When organisations embark on change and business transformation, key objectives invariably include reducing costs and maximising asset productivity. What often gets overlooked, however, is the productivity that relates to the workers within the organisation, particularly knowledge workers – people who think for a living and are becoming increasingly important to the economy. Establishing a workplace model that encourages this is key to business transformation success in a knowledge economy.
One of the challenges is that knowledge-worker productivity is nowhere near as well understood as, say, productivity within manufacturing and service industries. Up until quite recently, very little was known about the organisational factors that influence it, but it is an area that Advanced Workplace Associates (AWA), one of Europe’s leading workplace transition consultancies specialises in.
AWA works with organisations of all sizes to help them make the transition from old work and workplace models to new ones. The majority of employees within their client organisations are knowledge workers.
AWA founder and managing director Andrew Mawson says: “Business transformation is often prompted by a company moving into a new building or to a new location, which they see as a fresh start and a blank sheet of paper on which to redesign their workplace model in order to maximise engagement and productivity.
“Our role is to advise them on how to move forward and to get the most out of the rare moment of change that relocation brings. Looking at knowledge workers specifically, we realised that nobody had really come forward with clarity on the things that make a difference to knowledge-worker productivity. So there were no scientific findings on the real organisational drivers of knowledge-worker productivity.”
Two years ago, the research group within the AWA’s Workplace Performance Innovation Network (PIN), in partnership with the Center for Evidence-Based Management, a global network of academics, undertook an extensive study looking at all published academic research on the subject done anywhere in the world.
Armed with the science we’re now able to work with clients to improve their performance, uniting workplace design, technology and culture as tools in making a radical transition in performance
“It produced an invaluable insight, identifying six key organisational factors that are proven to be associated with knowledge-worker productivity, which gives us a much clearer understanding of the world of knowledge work,” says Mr Mawson.
The six factors include social cohesion, perceived supervisory support, information sharing, vision and clarity of goals, external communications, and trust. Taking the first of these, social cohesion, the principle behind it is that people should be comfortable to contribute freely their knowledge ideas and energy, and be happy to challenge each other constructively to create new knowledge and understandings for the good of the organisation. Get to know more people well and you get to know what more people know, in effect, making your brain bigger.
Mr Mawson says: “Social cohesion is as much about professional friendships – relationships up and down the organisation – as it is about team and community cohesion. Individuals must feel able to challenge the views or ideas of much more powerful and influential senior leaders constructively if they are going to get the most from the organisation’s knowledge ‘assets’.

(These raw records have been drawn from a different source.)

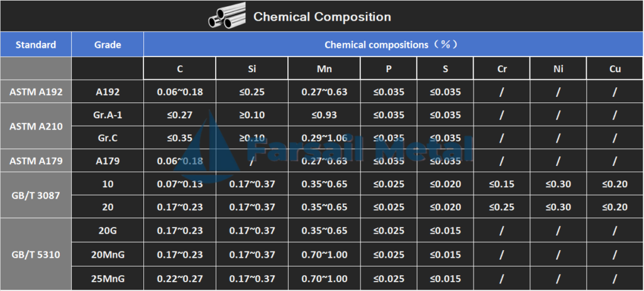
Task: Click the Grade column header
Action: click(x=108, y=45)
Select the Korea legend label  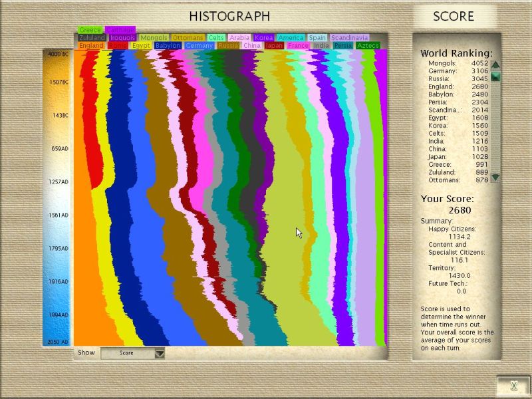(x=264, y=38)
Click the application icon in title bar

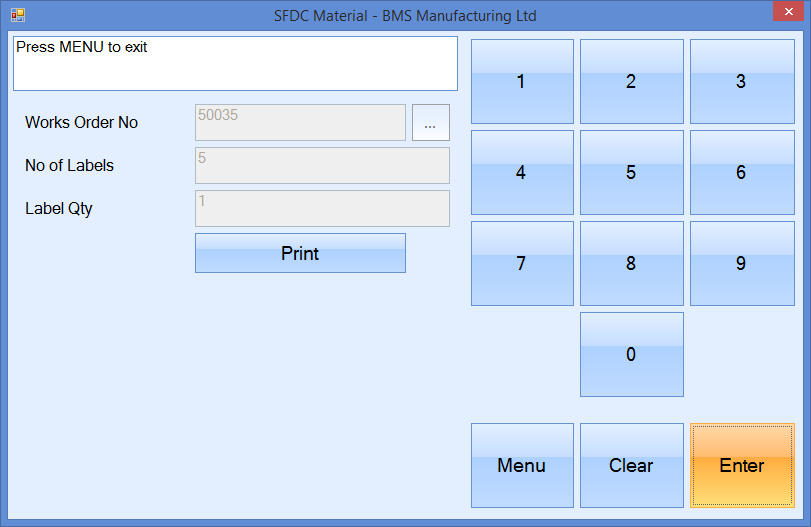tap(17, 15)
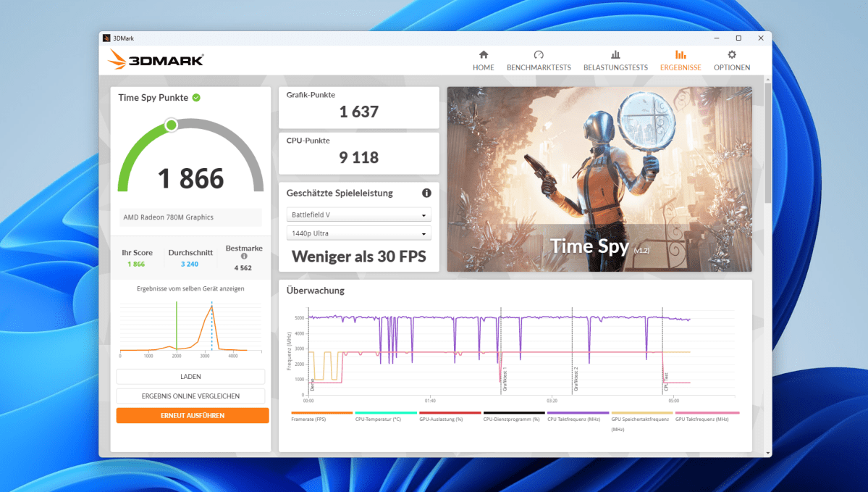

“Armed with the science we’re now able to work with clients to improve their performance, uniting workplace design, technology and culture as tools in making a radical transition in performance.”
AWA’s latest research has gone a step further to look at what makes the knowledge-worker brain work better, including the things the worker has to take care of themselves, like sleep and hydration, to things the organisation is responsible for, such as culture and workplace design.
He says: “Staff education and mobility can help people make the right choices. Increasingly, we’re seeing knowledge workers as cognitive athletes playing high-level team sports.”
Equipped with AWA’s research findings and insight, leaders of knowledge-based organisations are in a much stronger position to influence things like culture, leadership competences and workplace infrastructure in the future. For some organisations the findings constitute a blueprint for new “design requirements” for everything associated with the organisation, from its culture to its workplace design.
In some of the world’s most successful knowledge-based businesses, the findings confirm their view of best practice.
Mr Mawson says: “I was in California recently talking to companies in the Bay Area, where big companies like LinkedIn and Electronic Arts are based and represent the pinnacle of knowledge-based business. I was talking to leaders responsible for the workplaces of software programmers, engineers and designers about our research findings and the feedback I had was amazing – extremely positive.”
AWA’s goal now is to raise awareness of the research findings among organisations that are implementing business change and transformation, and enable them to understand the impact they can have on knowledge-worker productivity outcomes and ultimately on the business bottom line.
“If you are in the business of business transformation, you have to think about the people and the place,” Mr Mawson concludes. “Your goal must be to maximise the contribution of every brain on the payroll by providing the right environment for social cohesion, where people are working together and sharing ideas in a culture of trust.”